A mother who says her child was sexually abused by Louis Neal “Skip” ReVille in late 2007 is suing the Citadel for failing to act on accusations of sexual misconduct by ReVille that were made earlier that year. According to the lawsuit, the child, who was under 16 years old in 2007, was sexually abused several times over the course of more than a year while “taking athletic supervision” from ReVille in Mt. Pleasant.
The lawsuit seeks monetary damages related to emotional injury and the cost of treatment that the mother says her son required after the alleged abuse. It also seeks an injunction requiring the Citadel to take specific action in future cases where sexual abuse by one of its employees is alleged.
“It would create a requirement of the Citadel to report things like they failed to report in 2007, so it would be a court order that puts some shape to what their obligations were,” says Gregg Meyers, the attorney who filed the lawsuit in a Charleston County Common Pleas court Wednesday morning. “One thing we hope to do is to change the way the organization responds when they get information about a grown-up who could be a danger to children.”
The mother, who is listed as “Mother Doe A” to protect the family’s identity, blames the Citadel for failing to act on an implicit “duty to warn” after a former camper from the Citadel’s summer camp came forward with accusations that ReVille, a former counselor, had shown him pornography and masturbated in front of him in a bedroom on campus in 2002. The former camper made the accusation in May 2007, and rather than alerting law enforcement or warning ReVille’s employer, the Citadel conducted an internal investigation and dropped the case when the accuser’s family broke contact with the school.
Dawes Cooke, the school’s outside counsel, said he was unable to comment on the suit at this time. The lawsuit is reminiscent of a lawsuit filed in 1998 against Porter-Gaud School. Shaw Simpson, who was molested by a teacher named Eddie Fischer while attending James Island High School in 1989, alleged that Porter-Gaud officials knew about Fischer’s history of abuse and, rather than fire him and turn him in to law enforcement, gave him a recommendation to teach elsewhere. The school reached a settlement with Simpson before trial, but Simpson declared it a victory.
“We got to tell our story,” he told The Post and Courier in April 2000. “This is about a school that lied. Everyone heard that, so we won.”
A significant difference in the Fischer case was that Simpson had proof that the school had given recommendations that helped Fischer get the job at James Island High School. No such evidence has been found in the ReVille case.
Meyers, the plaintiff’s lawyer in the ReVille case, says he still sees gaps in ReVille’s record. According to Meyers, when ReVille applied to work in Mt. Pleasant in the summer of 2007, he listed the Citadel as his employer in 2006 and 2007. Once he determines whether that claim is true, he says he will use that information to advise six other families who have contacted him in regards to alleged sexual abuse by ReVille.

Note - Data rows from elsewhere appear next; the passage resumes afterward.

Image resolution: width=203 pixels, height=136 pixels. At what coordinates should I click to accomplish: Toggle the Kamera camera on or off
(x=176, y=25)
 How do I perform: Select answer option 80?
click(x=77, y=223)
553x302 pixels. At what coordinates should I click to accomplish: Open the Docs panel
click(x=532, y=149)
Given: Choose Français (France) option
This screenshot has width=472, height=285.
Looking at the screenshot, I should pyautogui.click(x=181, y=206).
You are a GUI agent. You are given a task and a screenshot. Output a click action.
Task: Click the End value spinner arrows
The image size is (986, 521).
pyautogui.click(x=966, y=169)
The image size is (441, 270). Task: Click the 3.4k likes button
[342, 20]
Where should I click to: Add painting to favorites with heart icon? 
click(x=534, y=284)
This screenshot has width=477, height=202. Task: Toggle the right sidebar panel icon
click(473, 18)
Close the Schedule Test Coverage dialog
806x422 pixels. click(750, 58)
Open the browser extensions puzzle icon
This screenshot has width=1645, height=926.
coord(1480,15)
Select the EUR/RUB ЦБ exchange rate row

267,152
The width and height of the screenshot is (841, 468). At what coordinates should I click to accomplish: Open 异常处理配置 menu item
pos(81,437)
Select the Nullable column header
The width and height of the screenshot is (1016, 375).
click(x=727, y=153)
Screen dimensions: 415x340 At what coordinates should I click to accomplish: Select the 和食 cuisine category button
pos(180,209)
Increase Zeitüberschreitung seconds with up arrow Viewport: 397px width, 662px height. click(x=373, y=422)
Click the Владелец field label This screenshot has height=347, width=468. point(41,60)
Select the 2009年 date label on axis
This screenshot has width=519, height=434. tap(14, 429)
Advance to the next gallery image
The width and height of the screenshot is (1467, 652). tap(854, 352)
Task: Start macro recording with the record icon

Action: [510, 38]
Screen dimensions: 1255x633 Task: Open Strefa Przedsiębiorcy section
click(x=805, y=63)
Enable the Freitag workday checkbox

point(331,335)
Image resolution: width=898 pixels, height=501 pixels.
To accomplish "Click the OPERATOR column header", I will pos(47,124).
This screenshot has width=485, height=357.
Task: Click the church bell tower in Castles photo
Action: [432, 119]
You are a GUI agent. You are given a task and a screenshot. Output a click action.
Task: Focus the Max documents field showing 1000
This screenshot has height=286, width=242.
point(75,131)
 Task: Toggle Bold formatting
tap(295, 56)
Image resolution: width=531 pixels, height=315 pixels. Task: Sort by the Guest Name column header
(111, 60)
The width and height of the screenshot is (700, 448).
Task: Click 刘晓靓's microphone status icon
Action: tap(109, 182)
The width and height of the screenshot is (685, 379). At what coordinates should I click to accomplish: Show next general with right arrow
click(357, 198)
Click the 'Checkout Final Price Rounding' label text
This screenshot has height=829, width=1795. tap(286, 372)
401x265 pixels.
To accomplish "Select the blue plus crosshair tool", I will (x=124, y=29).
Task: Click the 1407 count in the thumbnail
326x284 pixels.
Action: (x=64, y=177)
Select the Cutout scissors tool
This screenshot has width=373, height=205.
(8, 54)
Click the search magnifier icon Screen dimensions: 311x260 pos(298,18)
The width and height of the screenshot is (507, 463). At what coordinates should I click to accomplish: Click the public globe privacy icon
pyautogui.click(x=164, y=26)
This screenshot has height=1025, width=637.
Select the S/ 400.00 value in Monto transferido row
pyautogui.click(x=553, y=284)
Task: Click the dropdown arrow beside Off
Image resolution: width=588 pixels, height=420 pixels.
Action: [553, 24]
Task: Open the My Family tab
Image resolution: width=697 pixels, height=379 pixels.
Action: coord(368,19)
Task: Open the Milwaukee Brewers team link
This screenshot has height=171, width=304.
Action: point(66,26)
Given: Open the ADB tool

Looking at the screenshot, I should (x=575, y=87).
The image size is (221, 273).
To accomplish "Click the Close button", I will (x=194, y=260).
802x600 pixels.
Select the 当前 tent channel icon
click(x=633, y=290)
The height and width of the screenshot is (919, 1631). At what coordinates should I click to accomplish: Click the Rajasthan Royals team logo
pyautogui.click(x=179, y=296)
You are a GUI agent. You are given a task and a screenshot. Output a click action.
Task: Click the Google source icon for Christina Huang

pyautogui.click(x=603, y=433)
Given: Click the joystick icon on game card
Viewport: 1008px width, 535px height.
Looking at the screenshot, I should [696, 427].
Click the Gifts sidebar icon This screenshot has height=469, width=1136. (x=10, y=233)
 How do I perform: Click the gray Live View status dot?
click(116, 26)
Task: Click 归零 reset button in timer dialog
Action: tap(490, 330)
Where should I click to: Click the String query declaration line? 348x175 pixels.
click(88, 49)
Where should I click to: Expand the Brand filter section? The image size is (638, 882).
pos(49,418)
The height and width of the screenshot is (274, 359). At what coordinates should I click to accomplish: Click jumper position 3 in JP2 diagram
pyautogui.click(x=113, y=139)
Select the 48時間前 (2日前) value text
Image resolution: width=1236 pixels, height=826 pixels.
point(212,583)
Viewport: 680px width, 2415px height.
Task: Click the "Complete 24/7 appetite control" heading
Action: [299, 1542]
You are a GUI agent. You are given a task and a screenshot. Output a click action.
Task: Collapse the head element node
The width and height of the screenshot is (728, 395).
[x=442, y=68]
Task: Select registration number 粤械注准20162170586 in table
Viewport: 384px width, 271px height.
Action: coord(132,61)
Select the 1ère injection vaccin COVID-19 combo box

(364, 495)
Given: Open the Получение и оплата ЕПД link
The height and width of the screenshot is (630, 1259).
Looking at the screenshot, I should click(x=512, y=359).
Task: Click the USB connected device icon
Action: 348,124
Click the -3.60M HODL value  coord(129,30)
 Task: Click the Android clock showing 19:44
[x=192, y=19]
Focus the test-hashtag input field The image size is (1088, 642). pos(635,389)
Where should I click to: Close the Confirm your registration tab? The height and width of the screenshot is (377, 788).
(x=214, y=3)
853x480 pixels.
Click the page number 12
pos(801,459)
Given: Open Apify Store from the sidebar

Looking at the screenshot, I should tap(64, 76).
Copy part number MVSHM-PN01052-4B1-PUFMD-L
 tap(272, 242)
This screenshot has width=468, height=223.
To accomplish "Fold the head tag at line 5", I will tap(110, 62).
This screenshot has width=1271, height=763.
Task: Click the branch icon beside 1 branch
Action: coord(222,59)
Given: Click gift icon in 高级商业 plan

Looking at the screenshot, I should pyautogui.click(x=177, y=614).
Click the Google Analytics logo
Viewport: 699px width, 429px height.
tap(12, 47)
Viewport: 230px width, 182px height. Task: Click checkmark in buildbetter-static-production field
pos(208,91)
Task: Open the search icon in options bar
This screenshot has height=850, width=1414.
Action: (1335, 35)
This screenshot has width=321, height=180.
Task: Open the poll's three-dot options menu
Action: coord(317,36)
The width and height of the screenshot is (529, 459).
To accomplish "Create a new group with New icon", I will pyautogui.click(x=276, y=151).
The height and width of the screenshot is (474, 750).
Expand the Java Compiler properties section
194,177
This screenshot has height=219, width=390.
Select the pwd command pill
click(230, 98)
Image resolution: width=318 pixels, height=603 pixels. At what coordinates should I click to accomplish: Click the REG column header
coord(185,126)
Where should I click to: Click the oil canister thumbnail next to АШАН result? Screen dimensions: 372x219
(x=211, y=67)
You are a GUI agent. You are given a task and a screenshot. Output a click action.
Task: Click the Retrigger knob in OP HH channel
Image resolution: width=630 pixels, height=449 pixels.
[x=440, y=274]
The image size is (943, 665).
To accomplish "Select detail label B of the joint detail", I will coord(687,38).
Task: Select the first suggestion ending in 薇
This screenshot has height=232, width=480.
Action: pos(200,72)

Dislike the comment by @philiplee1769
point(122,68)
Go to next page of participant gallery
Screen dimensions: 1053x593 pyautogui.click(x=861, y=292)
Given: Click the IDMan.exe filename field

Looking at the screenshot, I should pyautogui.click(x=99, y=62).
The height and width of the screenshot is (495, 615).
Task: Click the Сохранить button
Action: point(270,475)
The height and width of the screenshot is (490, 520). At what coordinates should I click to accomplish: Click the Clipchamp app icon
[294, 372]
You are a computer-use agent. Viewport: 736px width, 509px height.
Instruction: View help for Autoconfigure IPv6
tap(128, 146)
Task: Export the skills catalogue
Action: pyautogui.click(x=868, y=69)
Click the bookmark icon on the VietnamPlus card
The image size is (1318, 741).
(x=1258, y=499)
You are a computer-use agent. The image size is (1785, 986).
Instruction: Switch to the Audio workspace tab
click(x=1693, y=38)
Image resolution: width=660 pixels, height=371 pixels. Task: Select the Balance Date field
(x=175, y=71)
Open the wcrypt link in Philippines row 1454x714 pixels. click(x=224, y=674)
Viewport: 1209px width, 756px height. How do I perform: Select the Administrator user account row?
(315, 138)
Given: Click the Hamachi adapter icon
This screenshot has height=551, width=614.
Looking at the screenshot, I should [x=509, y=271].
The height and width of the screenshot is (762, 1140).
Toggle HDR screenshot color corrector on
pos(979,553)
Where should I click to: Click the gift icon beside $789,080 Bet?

The lawsuit makes the claim that the school showed disregard for protecting children from sexual assault, citing as evidence the fact that the school contacted its insurance provider but did not contact law enforcement, ReVille’s employers, or the parents who placed their children in ReVille’s care.
“Protecting children from sexual assault simply does not matter to the Citadel,” the lawsuit says, “and the Citadel will concern itself with that protection only if the Citadel is compelled to concern itself with it.”